What the exercise asks:
Reproduce verbatim the lines from the line with "The width and height of the screenshot is (437, 424)." to the line with "dialog-title: Folder to", including both of those lines.

══ Supplied data

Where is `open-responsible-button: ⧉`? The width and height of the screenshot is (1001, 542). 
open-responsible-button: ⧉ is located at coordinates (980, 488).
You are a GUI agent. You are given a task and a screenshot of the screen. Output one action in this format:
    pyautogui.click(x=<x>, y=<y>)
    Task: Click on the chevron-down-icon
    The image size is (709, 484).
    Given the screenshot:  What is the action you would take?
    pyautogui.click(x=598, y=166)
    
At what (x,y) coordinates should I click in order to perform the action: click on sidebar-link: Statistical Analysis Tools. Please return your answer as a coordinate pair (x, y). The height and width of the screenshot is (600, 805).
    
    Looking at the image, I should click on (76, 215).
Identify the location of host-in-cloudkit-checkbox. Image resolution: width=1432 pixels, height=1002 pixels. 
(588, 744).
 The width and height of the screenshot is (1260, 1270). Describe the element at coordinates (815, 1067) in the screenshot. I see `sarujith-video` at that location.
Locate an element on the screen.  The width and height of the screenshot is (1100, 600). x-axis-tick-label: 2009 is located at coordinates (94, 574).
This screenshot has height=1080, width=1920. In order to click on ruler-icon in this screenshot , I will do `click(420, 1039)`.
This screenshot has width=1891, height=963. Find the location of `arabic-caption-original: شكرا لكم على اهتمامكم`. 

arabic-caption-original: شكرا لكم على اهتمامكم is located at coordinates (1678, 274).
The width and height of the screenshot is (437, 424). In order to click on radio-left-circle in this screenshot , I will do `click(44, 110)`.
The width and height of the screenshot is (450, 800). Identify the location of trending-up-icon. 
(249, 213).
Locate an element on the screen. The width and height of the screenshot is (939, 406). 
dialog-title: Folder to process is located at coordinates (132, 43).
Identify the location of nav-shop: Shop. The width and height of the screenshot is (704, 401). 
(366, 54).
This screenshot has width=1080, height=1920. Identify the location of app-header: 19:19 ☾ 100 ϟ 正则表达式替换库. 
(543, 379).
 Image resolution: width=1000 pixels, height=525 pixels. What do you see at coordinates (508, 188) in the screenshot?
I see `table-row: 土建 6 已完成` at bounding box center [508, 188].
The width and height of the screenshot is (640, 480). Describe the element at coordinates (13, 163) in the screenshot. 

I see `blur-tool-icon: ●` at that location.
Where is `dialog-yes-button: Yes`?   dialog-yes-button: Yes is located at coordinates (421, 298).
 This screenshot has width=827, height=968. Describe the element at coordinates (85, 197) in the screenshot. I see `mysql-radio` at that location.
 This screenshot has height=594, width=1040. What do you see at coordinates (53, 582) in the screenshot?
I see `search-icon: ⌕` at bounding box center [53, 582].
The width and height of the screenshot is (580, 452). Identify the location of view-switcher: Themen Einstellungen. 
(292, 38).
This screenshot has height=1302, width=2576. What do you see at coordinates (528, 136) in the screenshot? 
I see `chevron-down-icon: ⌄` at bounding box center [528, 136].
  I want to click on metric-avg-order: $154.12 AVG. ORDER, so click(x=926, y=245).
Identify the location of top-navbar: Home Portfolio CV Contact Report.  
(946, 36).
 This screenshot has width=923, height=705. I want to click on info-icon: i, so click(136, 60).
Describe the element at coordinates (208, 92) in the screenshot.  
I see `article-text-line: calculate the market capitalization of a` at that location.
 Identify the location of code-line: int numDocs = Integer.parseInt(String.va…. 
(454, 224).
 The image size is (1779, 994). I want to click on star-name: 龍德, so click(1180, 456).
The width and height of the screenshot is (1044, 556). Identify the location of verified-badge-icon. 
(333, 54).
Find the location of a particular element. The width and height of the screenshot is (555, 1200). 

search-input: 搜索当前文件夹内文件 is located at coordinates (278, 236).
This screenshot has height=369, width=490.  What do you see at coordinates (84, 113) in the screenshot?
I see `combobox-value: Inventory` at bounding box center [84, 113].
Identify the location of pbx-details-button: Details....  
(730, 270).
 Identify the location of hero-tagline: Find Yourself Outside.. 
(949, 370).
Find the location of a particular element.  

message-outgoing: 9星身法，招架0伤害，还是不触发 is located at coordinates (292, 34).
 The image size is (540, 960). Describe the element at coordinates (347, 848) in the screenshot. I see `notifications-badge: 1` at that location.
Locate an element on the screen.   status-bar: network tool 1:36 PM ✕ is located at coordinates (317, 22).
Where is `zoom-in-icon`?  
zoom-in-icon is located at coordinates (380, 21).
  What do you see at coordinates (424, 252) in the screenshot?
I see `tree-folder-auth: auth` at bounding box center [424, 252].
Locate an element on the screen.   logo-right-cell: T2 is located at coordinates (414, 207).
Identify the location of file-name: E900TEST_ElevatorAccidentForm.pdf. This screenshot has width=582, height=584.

════

Response below:
The width and height of the screenshot is (437, 424). In order to click on radio-left-circle in this screenshot , I will do `click(44, 110)`.
The width and height of the screenshot is (450, 800). Identify the location of trending-up-icon. 
(249, 213).
Locate an element on the screen. The width and height of the screenshot is (939, 406). 
dialog-title: Folder to process is located at coordinates (132, 43).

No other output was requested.